What if, rather than the usual chaos I subject myself and my editors to, I built a regimented system where I get everything done incrementally? What if I write roughly five pages a day. They don’t have to be good pages, they can be incredibly rudimentary (usually that means the panel descriptions are barely existent beyond things I’m worried I might forget if I step away from the computer), but I need to do them. Ideally, as early in the day as possible. Ideally, before all the demons in California wake up and start sending emails. If I successfully do that, I can face whatever chaos comes later in the day knowing that my most crucial work has already been taken care of. And any extra work I manage on top of that is gravy.
You can tell this plan is working very well, because I’m writing this post at 4:30AM in the morning.
Truthfully, I’m up late tonight because I was up past 5AM last night scouring through my banking information to figure out who all I needed to send 1099s, then slept in past 1PM. Thus creating a feedback loop that I’m going to try to snap myself out of tonight with the help of a little melatonin in time for the post-holiday work week to begin in earnest. BUT, it’s a victory to be in this position not because I’m chasing a work deadline. I’m not sure how, or why exactly it’s a victory, but I remain certain that it is.
In all seriousness, I’ve resisted the idea of writing every day for pretty much my entire life. I’ve always been a sprinter. Using the necessity of a firm and imminent deadline to try and force myself to make a lot of decisions. Often on all-nighters, with an artist who needs pages in the morning. When you’re green as a writer and you’re just relying on your gut, and you don’t really have any principles behind why you’re structuring a page a certain way, or having a character talk in a certain way, it helps to have that kind of pressure. It forces you to just make a decision, any decision and then move on. It used to panic me in those rare moments I didn’t have that pressure, because then I had the time to deliberate. But the deliberation time wasn’t of any use to me. I wouldn’t be able to make a choice because I wasn’t used to making choices for reasons. I only knew how to work from my gut.

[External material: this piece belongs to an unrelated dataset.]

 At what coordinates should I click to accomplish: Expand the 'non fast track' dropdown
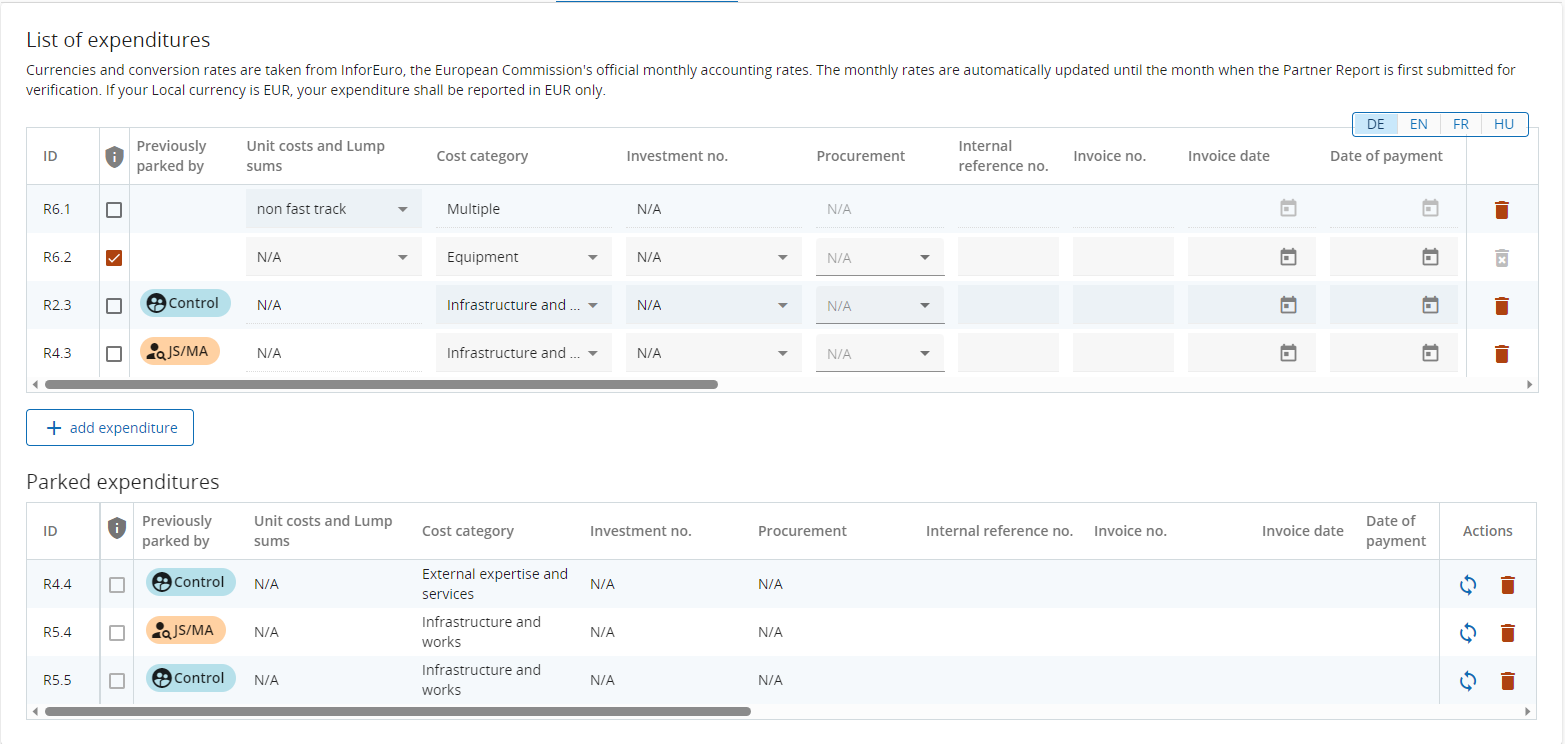333,209
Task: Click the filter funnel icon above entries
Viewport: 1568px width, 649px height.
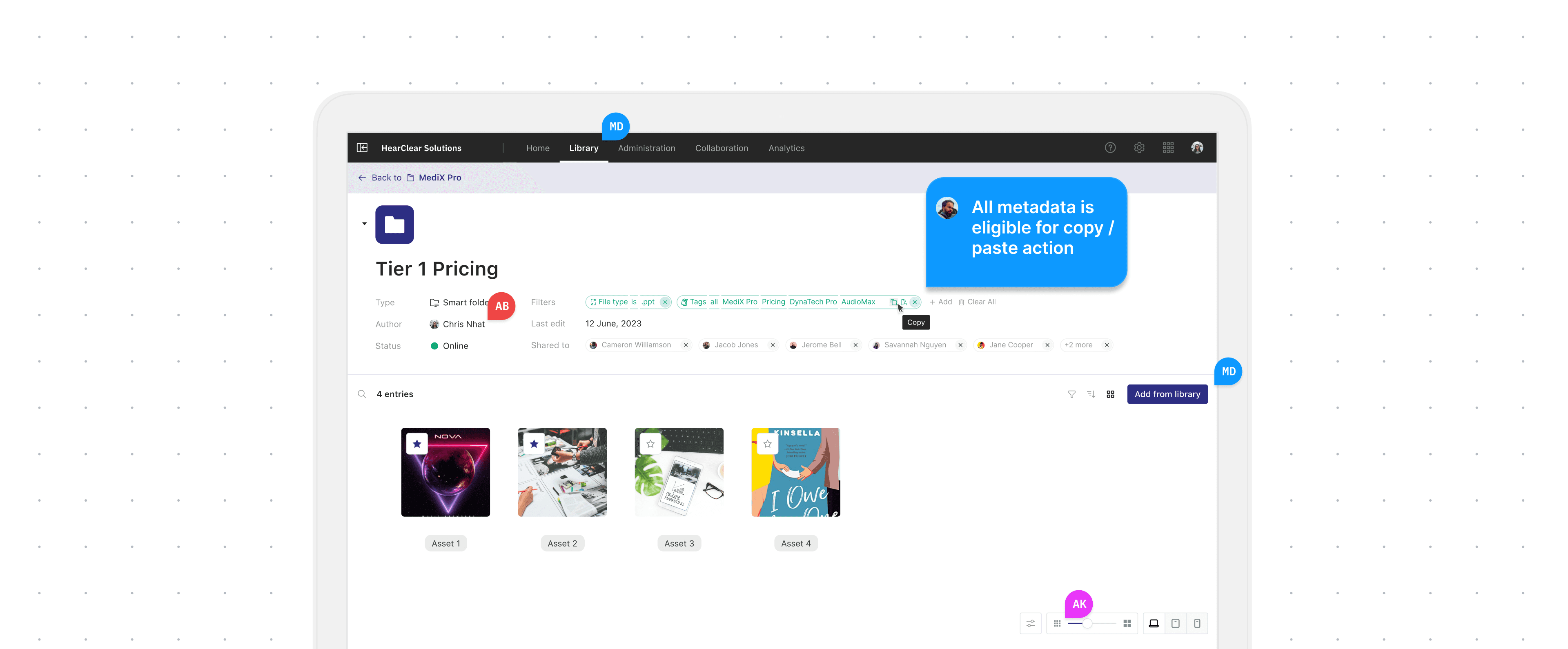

I’ve noticed something in the last few months… Without the noise of the internet droning out my inner thoughts, and with my brain buzzing with new ideas and curiosities… I find it much easier to make firm decisions without the imminent pressure. More than that, I know why I’m making the decisions I do. Writing is really just the act of making a bunch of decisions in sequence, on paper. Comics are a great medium as a writer because there are a lot of decisions you make that aren’t important. I don’t need to make a panel description read prettily, I just need to make convey what I have in my mind to the artist. Dialogue is where you need to be more deliberate, and I’m finding more of a joy in that deliberation than I ever have before. I enjoy making a bunch of decisions, in order, that I know why I am making. Maybe that’s always been just a basic fact to a lot of writers, but I’m getting here at the 10 year mark of professional writing, and it’s pretty fucking great.
I’ve been thinking a lot about deliberation lately.
When I stepped away from social media, one of the big reasons was that I wanted to reclaim the voice inside my head. I wanted to deliberately choose the things I was thinking about, and when I wanted to think about them, rather than when some algorithm wanted me to think about them. I wanted to make better use of my curiosity. Spend my time reading books, plays, and comics… And more than that, I wanted to spend more time thinking in that kind of aimless way where I’m not trying to solve anything. I’m just letting my mind go off on a little journey by itself, so I can see what I can get out of it.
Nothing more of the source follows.